Wanting to invest of cryptocurrency because of the hype and don’t know where to start? You are in the right place, so keep on reading.
This article will cover what cryoptocurrency is and how can you determine which cryptocurrencies align with your investing style?
What is a cryptocurrency?
As defined by investopedia,
A cryptocurrency is a digital or virtual currency that is secured by cryptography, which makes it nearly impossible to counterfeit or double-spend. Many cryptocurrencies are decentralized networks based on blockchain technology—a distributed ledger enforced by a disparate network of computers. A defining feature of cryptocurrencies is that they are generally not issued by any central authority, rendering them theoretically immune to government interference or manipulation.
This is a lot to take but let us get the key takeaways.
Cryptocurrencies are digital assets. They don’t exist on a physical sense like your phone or dollar or anything you can hold. They simply exist as a digital entry.
Think about your bank account. In your bank account you have a number that represent how much dollar you may have. Cryptocurrencies is something like this but a little bit different.
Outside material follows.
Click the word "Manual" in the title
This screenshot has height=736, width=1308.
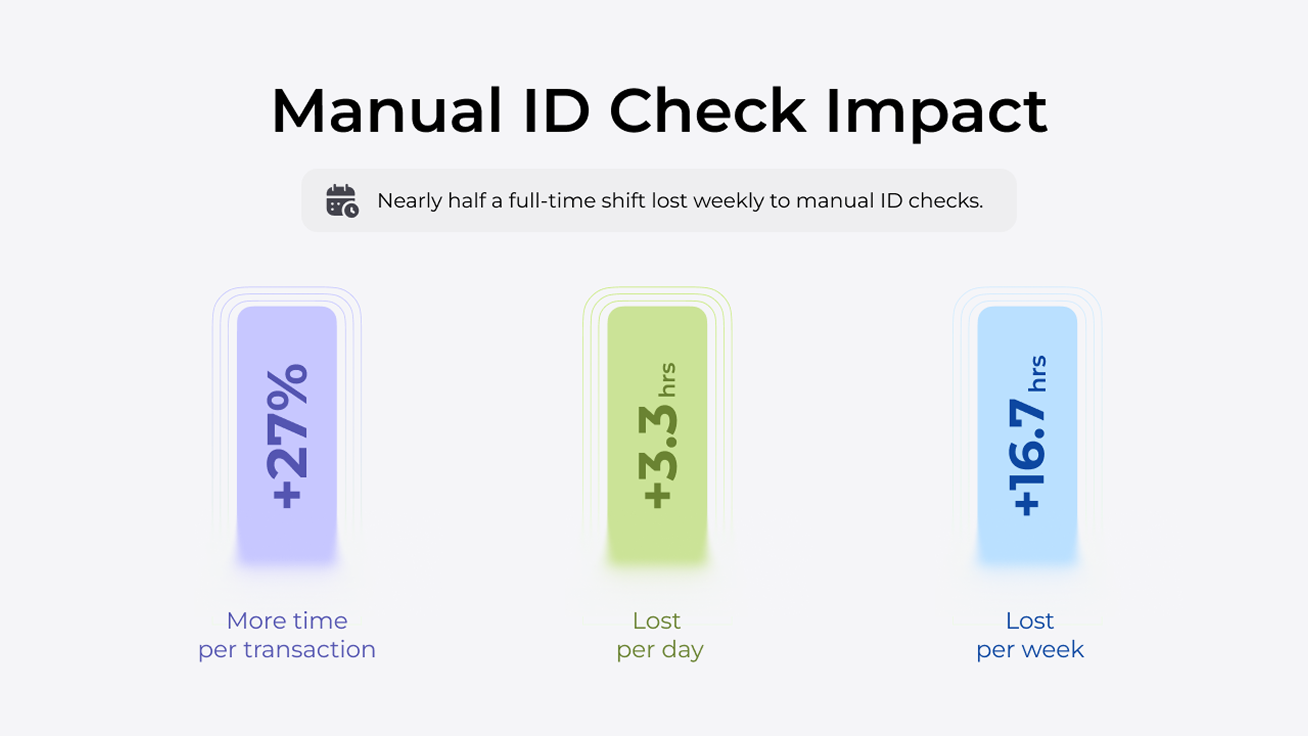[386, 111]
It is the same in the sense that is has some value that even your dollars in your bank account can have value even if you are not holding them physically. That’s kind of the same concept with a cryptocurrency. It’s a digital asset but unlike dollars you can’t go to the bank and pull out one physical cryptocurreny because it doesn’t physically exist.
Closely related above, cryptocurrencies are stored differently than traditional assets. When you store a cryptocurrecny, you have to do so through something known as cryptocurrency wallet. You can’t send your cryptocurrency to a bank. You need a dedicated cryptocurrency wallet.
How to determine what is a good cryptocurrency or bad cryptocurrency?
In the cryptocurrency space you should always be very careful. Because lots of people will try to give you information to help themselves. For example, I have crypto X (made up crypto) and some new beginners coming in and they asked me what they should invest in? If I tell them they should go invest with crypto X, they’re going to start buying it which is going to push the price up which is going to help me. So you really have to be careful who you listen to and on what articles you read because a lot of people will be trying to push their specific cryptocurrency
I recommend coin gecko when looking for a good coin. Coin gecko is a site that’s free to use and has a lot of great information and resources. They are also an independent website and they are not trying to sell you anything. They are just giving you information and letting you make your own decision.
So if you hear a new cryptocurrency or someone tells you to go check it out, coingecko would be the first place I would start because as I have said above, they are not pushing anything to you.
How to determine what cryptocurrency you wanted to invest in?
There are something to consider first when investing on a cryptocurrency. These are follows:
1. The Price
For example, you look at the price of Bitcoin at around 45000 dollars and you think you can’t buy one. That is perfectly fine because you can buy fraction of it. You can start with 50 dollars or hundred dollars, you can buy small portion of bitcoin. You don’t have to buy the whole thing.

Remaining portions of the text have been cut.